Une haie de thuyas qui devient marron peut rapidement inquiéter un propriétaire. Lorsqu’elle sert de brise-vue ou structure tout l’aménagement extérieur, son remplacement représente aussi un chantier important.
Pourtant, lorsque le brunissement reste principalement à l’intérieur de la plante tandis que les extrémités demeurent vertes, le thuya n’est pas forcément malade. Les conifères persistants perdent eux aussi leur vieux feuillage. Avant de sortir le taille-haie ou d’appeler un paysagiste pour tout arracher, quelques vérifications permettent d’éviter une intervention inutile.
Les aiguilles et petites écailles situées près du tronc sont les plus anciennes et reçoivent moins de lumière.
Iowa State Extension indique que les thuyas peuvent naturellement perdre ce feuillage intérieur, qui jaunit ou brunit avant de tomber. Le phénomène est particulièrement visible en automne.
Une sécheresse ou d’autres stress peuvent toutefois accentuer cette chute.

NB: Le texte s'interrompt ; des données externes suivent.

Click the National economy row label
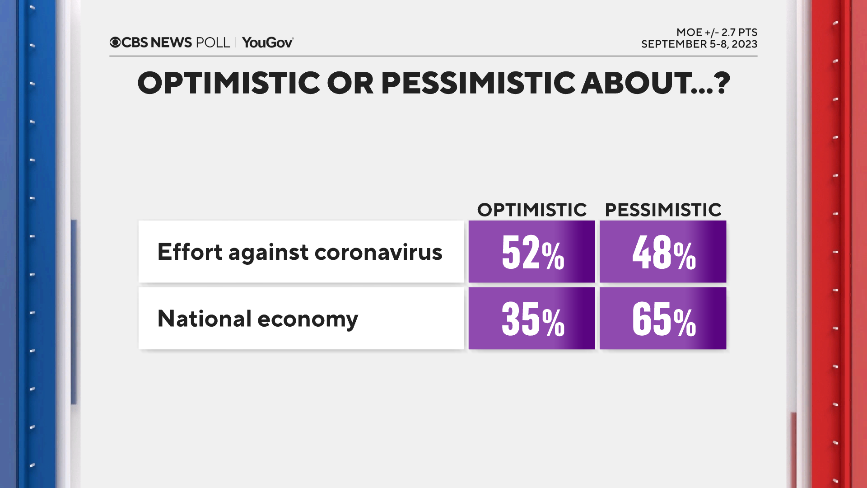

Vous pouvez retirer délicatement les aiguilles et débris déjà secs avec des gants, sans tirer fortement sur les rameaux vivants.
Ce nettoyage améliore surtout l’aspect de la haie et permet d’observer plus facilement son état. Il ne faut cependant pas présenter ce « peignage » comme un traitement capable de faire reverdir les parties mortes.
Une aiguille devenue brune ne redevient pas verte.
C’est l’erreur la plus importante à éviter.
Les thuyas repoussent difficilement à partir du vieux bois dépourvu de feuillage. Si une taille pénètre derrière la couche verte extérieure, des zones nues peuvent donc rester visibles durablement.
Mieux vaut procéder à une taille légère et conserver du feuillage vert sur les rameaux que l’on raccourcit.
Un brunissement plus important peut aussi révéler un stress hydrique.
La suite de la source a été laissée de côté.